[[ DOCUMENT PASSAGE, beginning ]]

The elevation matters because the ottoman's height is the point — it has to sit at or just below seat height to work as a footstool, and an elevation against the chair confirms that. For a coffee-table ottoman, the elevation shows it reads at table height to the seating. Many downloads here carry both views, so a single file serves the plan placement and the height check.
How to insert and place the block
The ottoman and pouffe blocks are drawn full size in millimetres. Insert at scale 1 in a millimetre drawing, 0.001 in a metre template, or set INSUNITS to millimetres so AutoCAD rescales on insertion.
Use INSERT or drag from a tool palette, pick the centre of the ottoman as the insertion point, and place it in front of the chair or at the centre of the group. For a footstool, snap it just in front of the lounge chair's seat so the pair reads as a set; leave a small gap so it isn't drawn touching. As a single block reference it copies cleanly — useful when you want a matching pouf at each chair in a row — and updates everywhere if you edit the definition.
Where ottoman and pouffe blocks are used
Ottoman and pouffe blocks complete seating across residential and commercial sets: living rooms and snugs, hotel lobbies and suites, members' clubs and spa relaxation rooms, reception and waiting areas, and dressing rooms and bedrooms (where a pouf often sits at the end of a bed or in a bay). Pair them with the lounge-chair, armchair, sofa and U-shape blocks to finish a seating group.
Because they are free and licence-clear, they suit residential schemes, hospitality fit-outs, student portfolios and concept plans. The same block carries from a layout sketch through to a coordinated FF&E drawing without redrawing the furniture.

[[ DOCUMENT PASSAGE, end ]]
[[ EXERCISE DATA, beginning ]]

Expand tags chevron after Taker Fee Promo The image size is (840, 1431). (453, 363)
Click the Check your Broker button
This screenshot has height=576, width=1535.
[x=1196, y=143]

[[ EXERCISE DATA, end ]]

▶ [WORK INSTRUCTIONS]
- 1) Answer these questions about the passage on ottoman and pouffe CAD blocks, one line per answer.
(a) At what scale should a block be inserted in a metre template?
(b) Which point should you pick as the insertion point?
(c) Where does a pouf often sit in dressing rooms and bedrooms?
- 2) Continue the passage on ottoman and pouffe CAD blocks from its final sentence.

▶ [RESULTS BY TASK]
- 1)
(a) 0.001
(b) The center of the ottoman
(c) At the end of a bed or in a bay

- 2)
Using an ottoman to complete a group
The ottoman is often the last piece placed, and the one that resolves a layout. A lounge chair gains a footstool to become a relaxing seat; a U-shape sofa gains a central ottoman that doubles as a table and closes the open side; a seating group gains a pouf that adds flexible perch seating without the bulk of another chair. Because the block is scaled, you can judge these moves precisely — the footstool close enough to be useful, the central ottoman within reach of every seat, the pouf out of the main walking line.
Keeping the ottoman as a block reference makes it easy to try it in more than one role: copy it to test a footstool position and a central position, then keep whichever reads better. For a scheme that repeats a chair-and-footstool pairing — a hotel lobby, a row of reading seats — WBLOCK the chair and ottoman together as a reusable unit so the pairing stays consistent and every instance updates from one edit.
Free download
Browse the full library — DWG & DXF, no signup.
Questions
Frequently asked
What's the difference between an ottoman and a pouffe?+
Loosely: a pouffe (or pouf) is usually smaller and round, often a soft cushion-seat; an ottoman is typically larger, square or rectangular, sometimes with a firm or storage top, and often paired with a chair as a footstool. The blocks here cover both.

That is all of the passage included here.